Consumer NZ technical writer James le Page warned would-be renovators to think twice before installing new natural gas appliances in light of the Commission’s advice.

“Piped natural gas is currently the cheapest way to heat your water and it’s an efficient way to heat your home. However, these costs going forward are a complete unknown,” he said.

“It’s important to remember that the environmental cost of gas is unacceptable and the CCC recommendations are there to try put a stop to climate change. This is where electricity beats gas in New Zealand. Our electricity generation comes primarily from renewable sources while gas is a one-time deal that’s extracted from the ground and, in the process of you using it, pumps CO2 into the air.”

Carr also noted that the potential ban wouldn’t stop people from heating their water or cooking.

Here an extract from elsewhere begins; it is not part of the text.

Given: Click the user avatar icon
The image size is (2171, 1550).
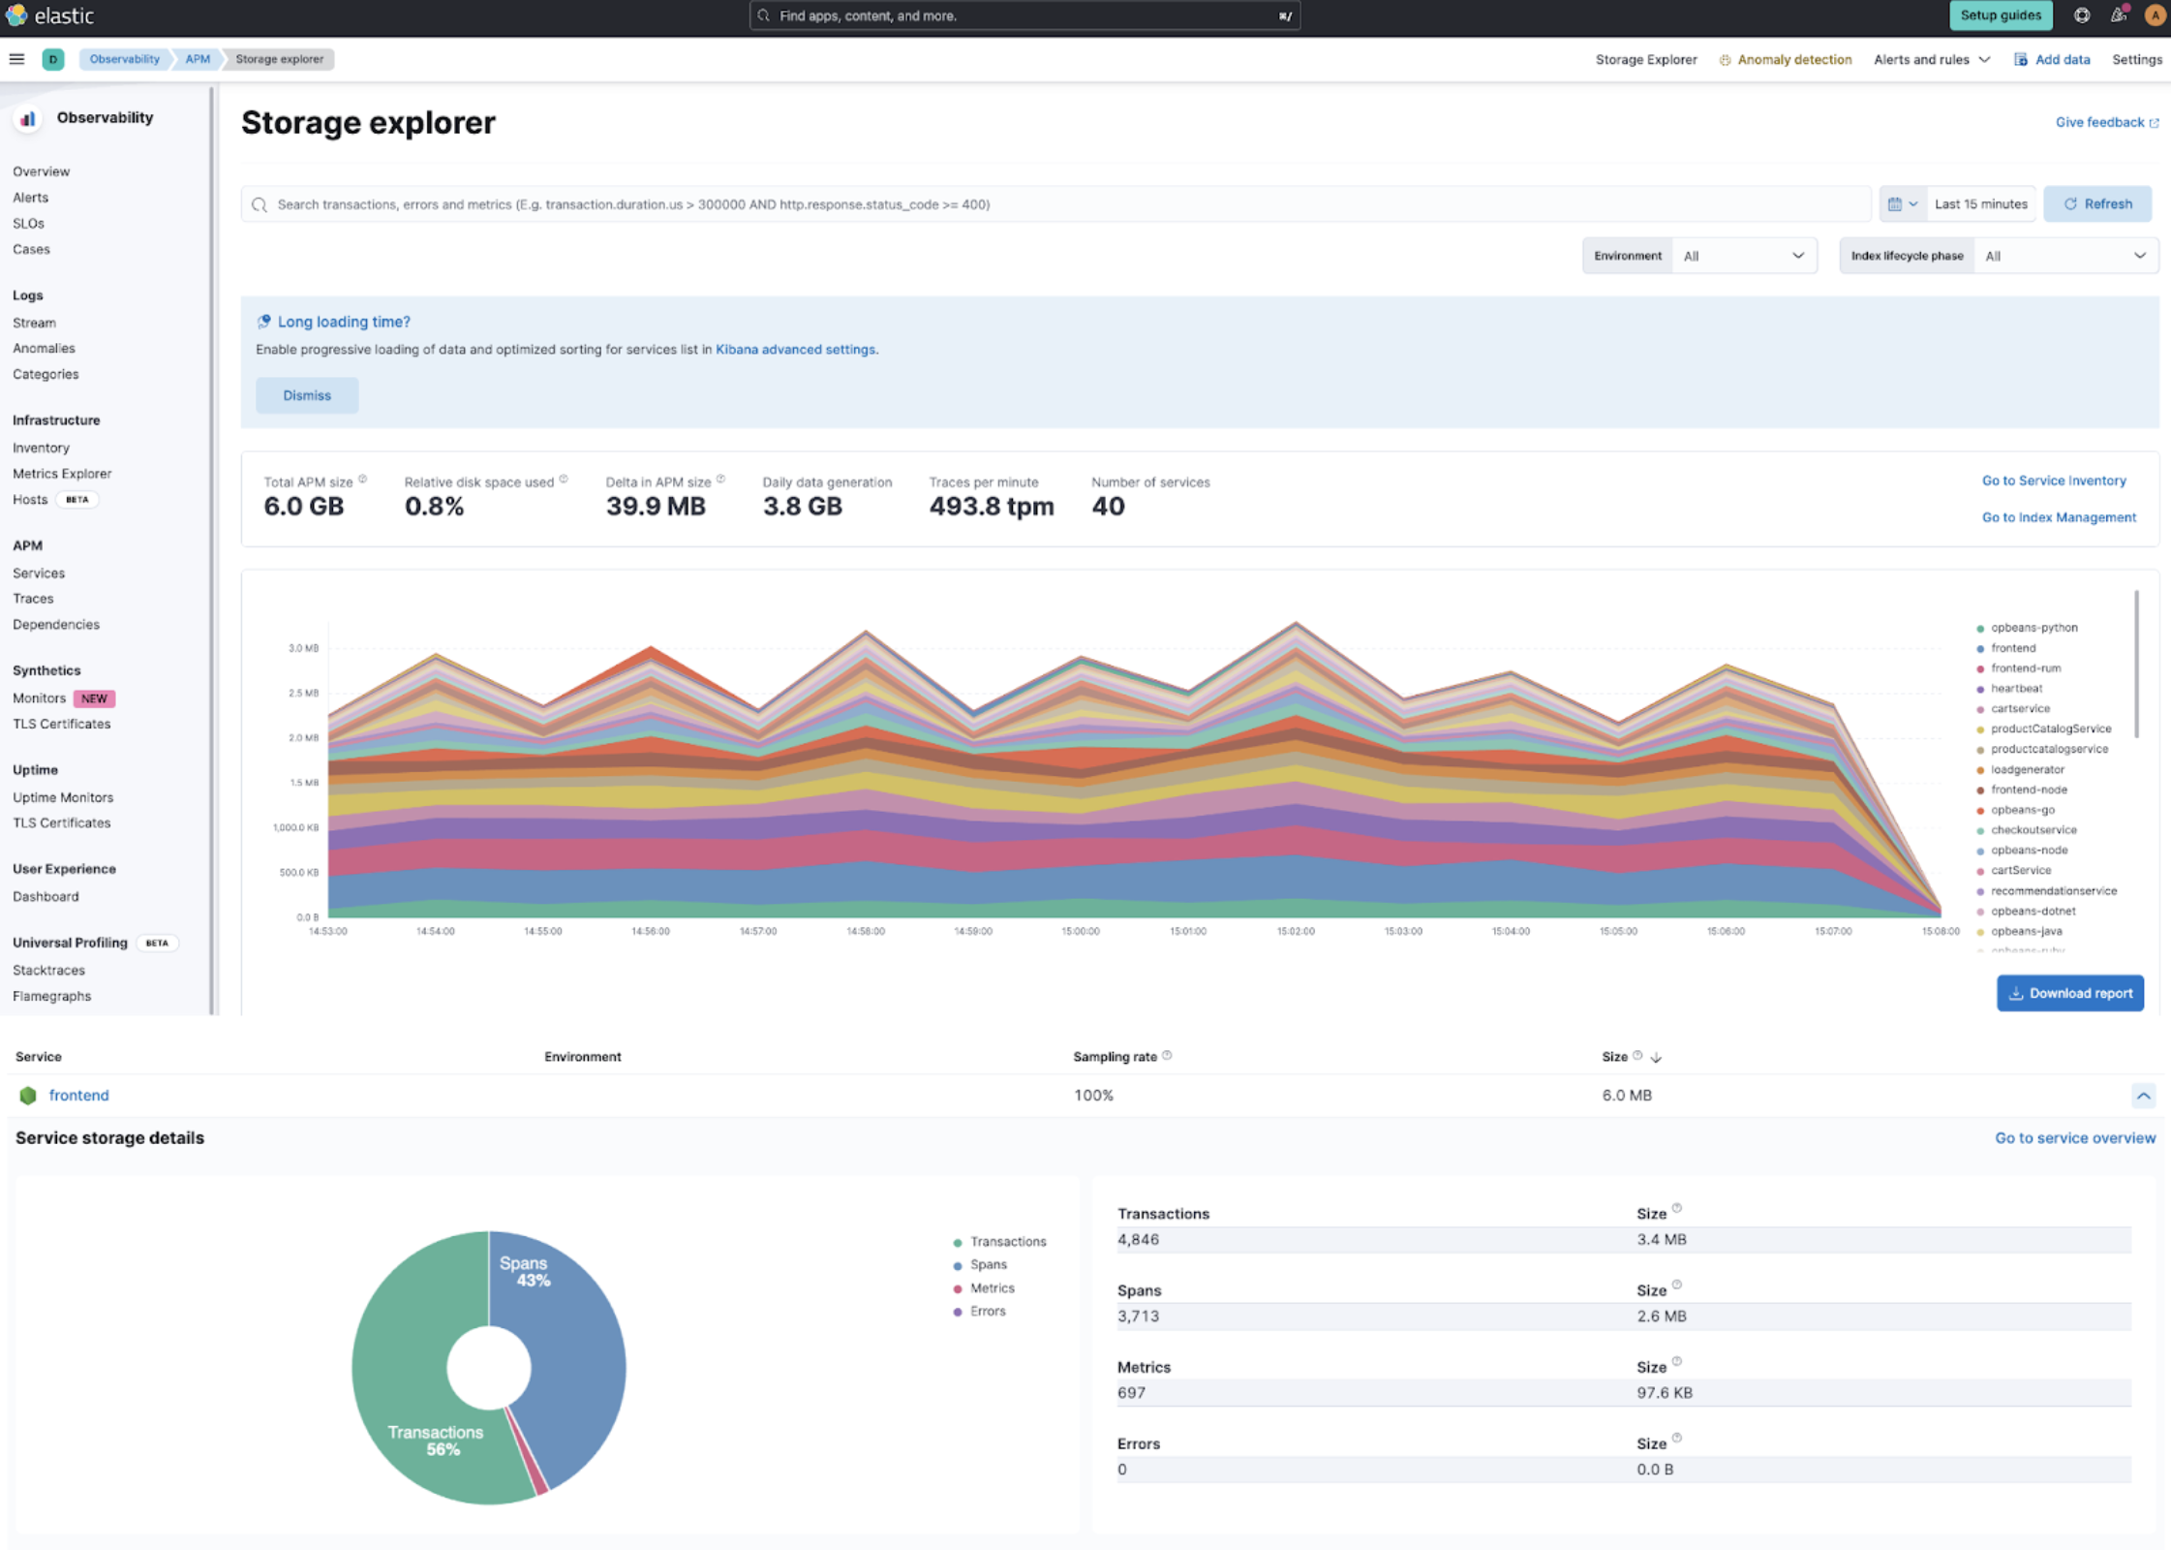Looking at the screenshot, I should (2155, 16).
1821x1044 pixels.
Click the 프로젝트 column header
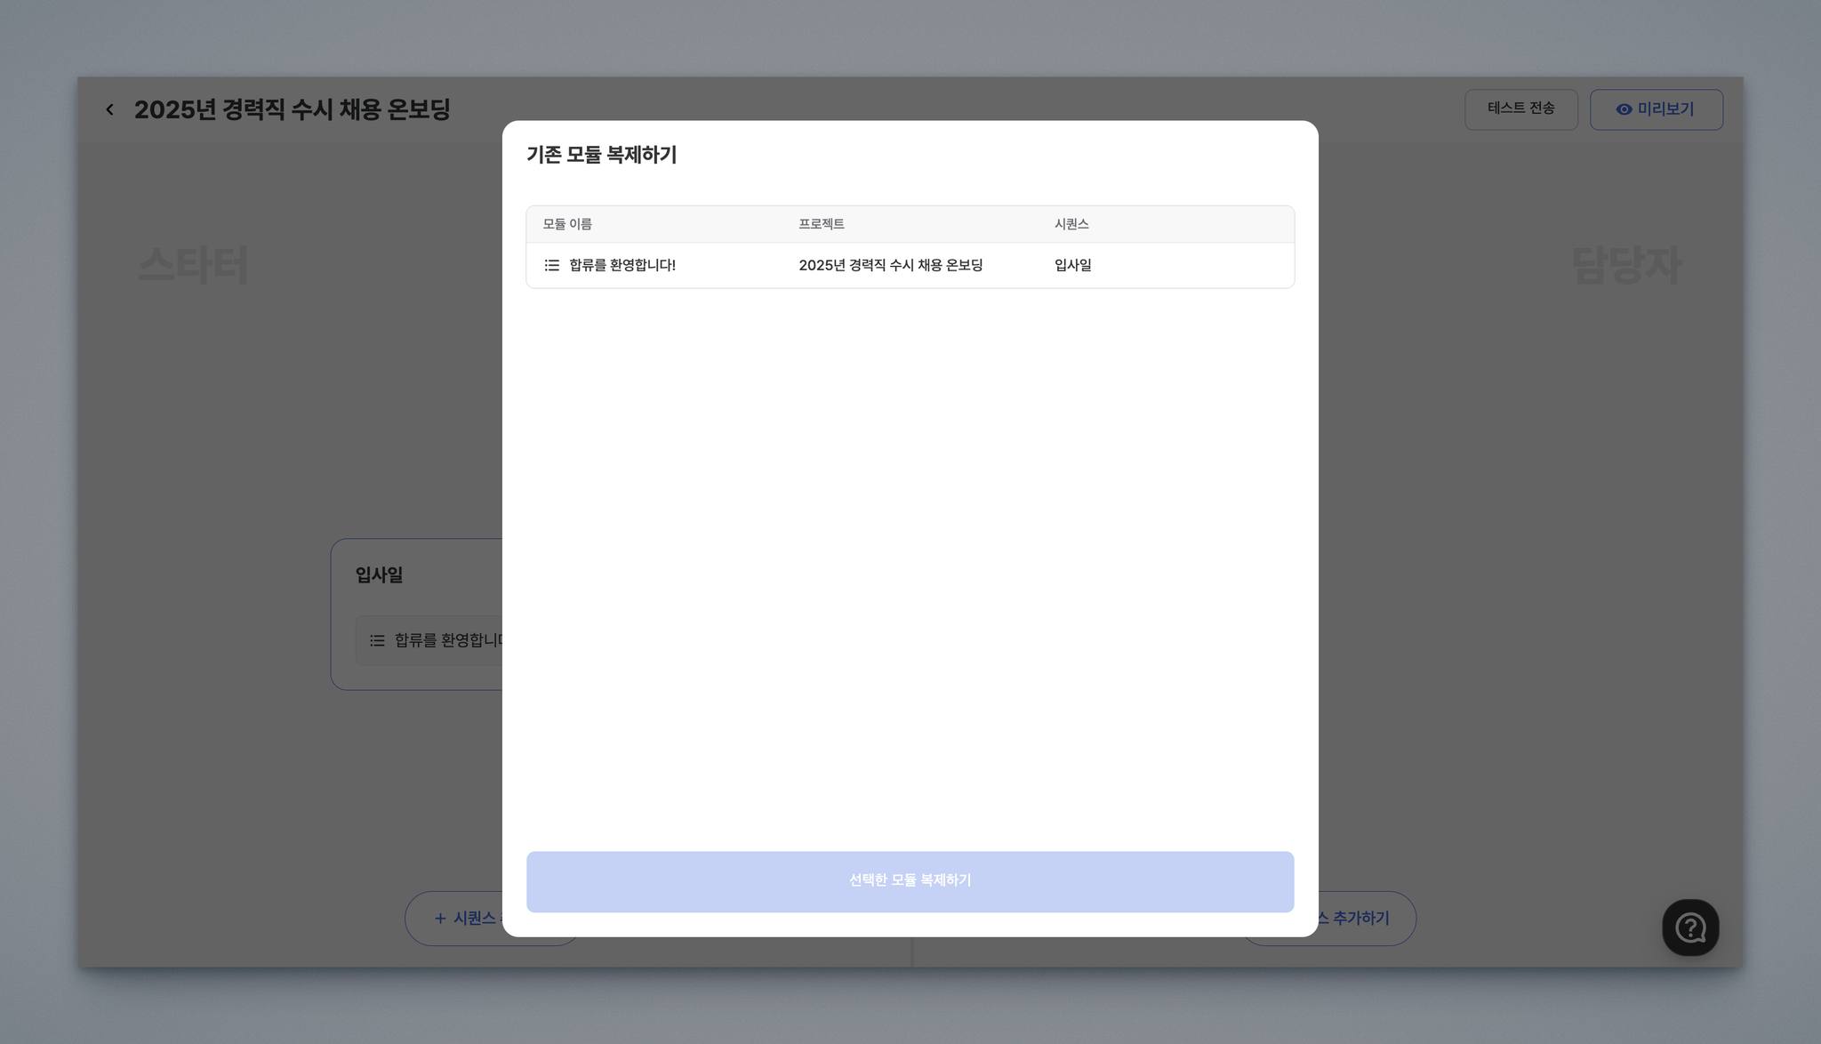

“We know that there are alternatives to space heating that are efficient, such as heat pumps. We know that there are alternatives to stovetop cooking, whether that’s electric or induction. And we know that there are alternatives to hot water. So it’s not as though any household that’s not connected to gas is going to be deprived of any of those things,” he said.

Claims from the fossil fuel industry that carbon capture and storage could solve the problem also fall flat, he said, because that technology wouldn’t be deployed to every home with a piped gas connection. While the tech could be used to keep the gas industry afloat, it would be applied to gas-fired power stations in Taranaki – the experience for the end user would be the same, as they’d still be relying on electric appliances.

Existing gas pipe infrastructure will also be difficult to use for low emissions fuels. A hydrogen blend of up to 15 percent can be deployed via the extant network – reducing emissions by about 15 percent – but pure hydrogen will require its own infrastructure.

Carr also wants to make clear that the Commission isn’t recommending people with existing gas infrastructure remove it, and hasn’t called for an end to gas-powered barbecues.

“This idea that somehow you’re not going to sizzle a steak in the backyard is unhelpful, misleading and probably worth correcting,” he said.

“The issue is about the capital cost, it’s not about the marginal gas that might be burnt. What we’re saying is, if you’ve got gas connections, keep them. Nobody anywhere in our advice is saying you need to turn it off or take it out.”

But if people invest in high-emitting infrastructure now, that means it will continue to emit for decades to come.

“Let’s stop spending our sparse capital on infrastructure that is embedding emissions for the future.”